State and federal regulators are desperately trying to preserve the grouse after the Fish and Wildlife Service determined in 2010 that the bird warrants Endangered Species Act protection, placing it on a list of "candidate species" whose status is reviewed every year. Federal and state leaders across the West have said such a listing would damage the region's economy, including its vital ranching, agricultural and energy sectors.

Fish and Wildlife is under a court-mandated deadline to determine whether to list the bird for federal protection by 2015.

The state of Utah wants Fish and Wildlife to sign off on its approach and the Bureau of Land Management to implement many of the strategies, as BLM works to amend resource management plans across Utah and nine other Western states as part of the agency's ongoing work to develop a national sage grouse planning initiative.

The state conservation plan effort was led by Kathleen Clarke, a former BLM director in the George W. Bush administration who now serves as director of the state's Public Lands Policy Coordination Office.

Clarke touted the plan's effort to address grouse conservation on private lands. "State representatives and the Natural Resources Conservation Service are ready to work with private landowners who wish to conserve sage grouse in a way that benefits the landowners and the birds," she said today in a statement.

But a number of conservation leaders said today that the plan is insufficient and will not have much of a positive impact on grouse in Utah, which is home to about 8 percent of the total grouse population across the bird's 11-state range.

For one, the plan allows development of various types within 1 mile of active leks, even though the plan documents that most sage grouse in Utah nest within 3 miles of leks, said Mark Salvo, federal lands policy analyst for Defenders of Wildlife.

Salvo noted a U.S. Geological Survey-led study published this week in the journal Ecology and Evolution that concluded sage grouse need miles of uninterrupted sagebrush steppe with little nearby human activity to survive and thrive (Greenwire, April 23).

"We are concerned about several components of the Utah sage grouse plan," Salvo said. "It is uncertain that the plan will recover sage grouse in the state given the many allowances for degrading land uses in sage grouse habitat."

Allison Jones, a conservation biologist at Wild Utah Project in Salt Lake City, said there are some positive elements in the plan, noting it would reduce grouse hunting permits in the state if grouse populations drop.

But overall, she said, the plan does not go far enough to protect the bird and likely will not result in keeping the greater sage grouse off the ESA list.

"In the whole, I think it misses the boat," she said.

Alan Clark, sage grouse coordinator for the Utah Department of Natural Resources, defended the plan.

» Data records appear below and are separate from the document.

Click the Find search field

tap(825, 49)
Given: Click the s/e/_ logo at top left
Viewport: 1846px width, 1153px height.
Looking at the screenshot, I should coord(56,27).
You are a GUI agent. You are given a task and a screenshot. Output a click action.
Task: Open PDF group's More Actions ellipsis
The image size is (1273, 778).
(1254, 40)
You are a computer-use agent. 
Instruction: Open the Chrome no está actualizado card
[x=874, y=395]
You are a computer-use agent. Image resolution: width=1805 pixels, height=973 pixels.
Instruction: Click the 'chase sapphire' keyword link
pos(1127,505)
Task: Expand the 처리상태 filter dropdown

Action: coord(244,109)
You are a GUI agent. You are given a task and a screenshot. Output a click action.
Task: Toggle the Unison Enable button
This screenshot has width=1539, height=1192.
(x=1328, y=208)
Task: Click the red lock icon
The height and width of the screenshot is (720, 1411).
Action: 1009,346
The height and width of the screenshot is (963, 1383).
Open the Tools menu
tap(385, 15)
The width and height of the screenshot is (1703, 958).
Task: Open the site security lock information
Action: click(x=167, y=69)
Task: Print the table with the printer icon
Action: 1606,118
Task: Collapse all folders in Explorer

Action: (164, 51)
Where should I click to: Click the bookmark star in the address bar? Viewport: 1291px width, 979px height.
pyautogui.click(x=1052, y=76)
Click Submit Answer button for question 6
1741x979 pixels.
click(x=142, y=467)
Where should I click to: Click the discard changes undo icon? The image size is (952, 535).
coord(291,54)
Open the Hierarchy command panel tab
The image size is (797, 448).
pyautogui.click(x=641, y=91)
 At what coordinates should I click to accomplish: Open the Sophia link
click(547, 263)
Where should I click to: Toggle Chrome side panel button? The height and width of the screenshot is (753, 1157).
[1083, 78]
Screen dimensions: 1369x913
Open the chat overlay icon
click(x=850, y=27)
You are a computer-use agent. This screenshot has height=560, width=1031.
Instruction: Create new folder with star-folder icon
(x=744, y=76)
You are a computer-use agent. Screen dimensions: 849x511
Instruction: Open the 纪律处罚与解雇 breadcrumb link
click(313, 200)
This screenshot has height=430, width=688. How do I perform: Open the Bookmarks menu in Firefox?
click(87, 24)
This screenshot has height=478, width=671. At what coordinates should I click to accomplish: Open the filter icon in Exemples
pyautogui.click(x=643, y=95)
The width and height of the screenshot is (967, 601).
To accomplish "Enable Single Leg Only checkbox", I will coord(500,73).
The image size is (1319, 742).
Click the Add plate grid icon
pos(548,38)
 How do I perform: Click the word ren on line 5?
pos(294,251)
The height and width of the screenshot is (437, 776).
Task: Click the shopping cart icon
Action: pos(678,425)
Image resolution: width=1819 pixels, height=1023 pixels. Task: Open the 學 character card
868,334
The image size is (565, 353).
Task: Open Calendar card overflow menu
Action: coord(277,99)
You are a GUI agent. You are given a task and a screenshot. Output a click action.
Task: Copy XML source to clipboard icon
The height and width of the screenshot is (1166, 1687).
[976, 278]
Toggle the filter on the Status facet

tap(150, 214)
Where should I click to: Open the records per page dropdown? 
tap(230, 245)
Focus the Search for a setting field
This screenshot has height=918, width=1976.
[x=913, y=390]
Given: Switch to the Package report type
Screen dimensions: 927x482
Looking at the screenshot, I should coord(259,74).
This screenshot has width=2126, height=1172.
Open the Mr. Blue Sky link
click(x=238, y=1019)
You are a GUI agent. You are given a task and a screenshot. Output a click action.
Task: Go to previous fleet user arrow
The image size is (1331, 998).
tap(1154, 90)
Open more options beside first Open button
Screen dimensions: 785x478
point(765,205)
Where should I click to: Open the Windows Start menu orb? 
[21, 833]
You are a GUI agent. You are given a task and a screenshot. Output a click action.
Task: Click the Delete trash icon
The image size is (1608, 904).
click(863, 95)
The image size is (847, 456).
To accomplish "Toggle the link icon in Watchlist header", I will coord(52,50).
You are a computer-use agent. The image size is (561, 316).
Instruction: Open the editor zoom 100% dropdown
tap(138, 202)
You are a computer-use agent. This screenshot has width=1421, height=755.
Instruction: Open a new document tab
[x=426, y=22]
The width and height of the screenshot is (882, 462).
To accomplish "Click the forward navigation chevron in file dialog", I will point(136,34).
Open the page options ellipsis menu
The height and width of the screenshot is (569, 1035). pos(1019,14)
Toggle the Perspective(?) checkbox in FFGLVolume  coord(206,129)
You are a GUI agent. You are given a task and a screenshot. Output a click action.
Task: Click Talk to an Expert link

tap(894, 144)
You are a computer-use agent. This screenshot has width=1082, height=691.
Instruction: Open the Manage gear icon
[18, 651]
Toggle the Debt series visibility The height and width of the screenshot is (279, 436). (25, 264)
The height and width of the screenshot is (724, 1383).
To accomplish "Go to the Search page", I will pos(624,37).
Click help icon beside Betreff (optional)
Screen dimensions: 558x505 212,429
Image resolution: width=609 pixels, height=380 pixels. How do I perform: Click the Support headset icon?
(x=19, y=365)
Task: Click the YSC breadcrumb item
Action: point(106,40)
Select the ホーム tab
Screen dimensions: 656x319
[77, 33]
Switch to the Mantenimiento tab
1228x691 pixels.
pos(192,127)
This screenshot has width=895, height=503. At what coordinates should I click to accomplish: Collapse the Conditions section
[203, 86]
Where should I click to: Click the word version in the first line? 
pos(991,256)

He noted the plan was devised by a sage grouse working group requested last year by the governor that included county commissioners, federal land managing agencies, and Fish and Wildlife, as well as state environmental regulators, representatives from energy and recreational industries, and the conservation community.

"As with most complex issues, not everyone agrees with everything in the recommendations," Clark said. "Despite their differences, though, the group developed a sound and balanced approach to conservation of the greater sage grouse."